▸ WHAT IS BEING ASKED:
Please copy the items word for word, from their beginning through the line containing "What do you see at coordinates (1206, 624)", including that line.

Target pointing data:
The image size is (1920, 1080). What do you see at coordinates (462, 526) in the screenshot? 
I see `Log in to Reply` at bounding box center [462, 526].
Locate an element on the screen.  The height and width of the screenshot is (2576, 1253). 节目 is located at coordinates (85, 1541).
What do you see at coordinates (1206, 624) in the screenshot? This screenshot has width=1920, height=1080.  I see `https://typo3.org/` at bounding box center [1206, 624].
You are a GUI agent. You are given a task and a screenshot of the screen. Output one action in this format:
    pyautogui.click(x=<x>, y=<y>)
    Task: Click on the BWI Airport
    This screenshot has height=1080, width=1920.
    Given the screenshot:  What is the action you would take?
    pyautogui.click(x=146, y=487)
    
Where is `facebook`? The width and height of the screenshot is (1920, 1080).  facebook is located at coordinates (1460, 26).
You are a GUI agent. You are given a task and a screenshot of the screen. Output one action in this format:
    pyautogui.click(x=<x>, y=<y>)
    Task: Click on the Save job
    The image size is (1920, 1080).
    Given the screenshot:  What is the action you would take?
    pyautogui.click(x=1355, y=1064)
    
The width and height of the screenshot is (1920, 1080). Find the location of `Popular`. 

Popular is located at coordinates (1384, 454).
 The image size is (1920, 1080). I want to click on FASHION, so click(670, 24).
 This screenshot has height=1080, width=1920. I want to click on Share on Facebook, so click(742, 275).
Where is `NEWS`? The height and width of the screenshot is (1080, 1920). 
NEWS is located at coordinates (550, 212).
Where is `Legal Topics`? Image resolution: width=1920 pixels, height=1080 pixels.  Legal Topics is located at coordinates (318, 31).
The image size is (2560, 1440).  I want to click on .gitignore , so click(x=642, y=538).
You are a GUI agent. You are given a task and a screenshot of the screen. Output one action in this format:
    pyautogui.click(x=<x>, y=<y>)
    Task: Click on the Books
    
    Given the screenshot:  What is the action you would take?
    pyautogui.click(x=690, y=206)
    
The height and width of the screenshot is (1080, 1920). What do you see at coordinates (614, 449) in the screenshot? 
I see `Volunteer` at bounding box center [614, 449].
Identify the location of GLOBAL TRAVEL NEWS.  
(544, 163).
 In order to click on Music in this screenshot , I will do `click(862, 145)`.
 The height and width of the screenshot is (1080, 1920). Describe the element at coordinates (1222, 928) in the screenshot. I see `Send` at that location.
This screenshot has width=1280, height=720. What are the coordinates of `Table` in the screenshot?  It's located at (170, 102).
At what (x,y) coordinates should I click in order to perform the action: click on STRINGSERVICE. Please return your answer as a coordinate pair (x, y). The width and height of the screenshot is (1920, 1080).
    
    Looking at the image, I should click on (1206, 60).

▸ RESULT OF THIS TASK:
The image size is (1920, 1080). What do you see at coordinates (462, 526) in the screenshot? 
I see `Log in to Reply` at bounding box center [462, 526].
Locate an element on the screen.  The height and width of the screenshot is (2576, 1253). 节目 is located at coordinates (85, 1541).
What do you see at coordinates (1206, 624) in the screenshot? This screenshot has width=1920, height=1080.  I see `https://typo3.org/` at bounding box center [1206, 624].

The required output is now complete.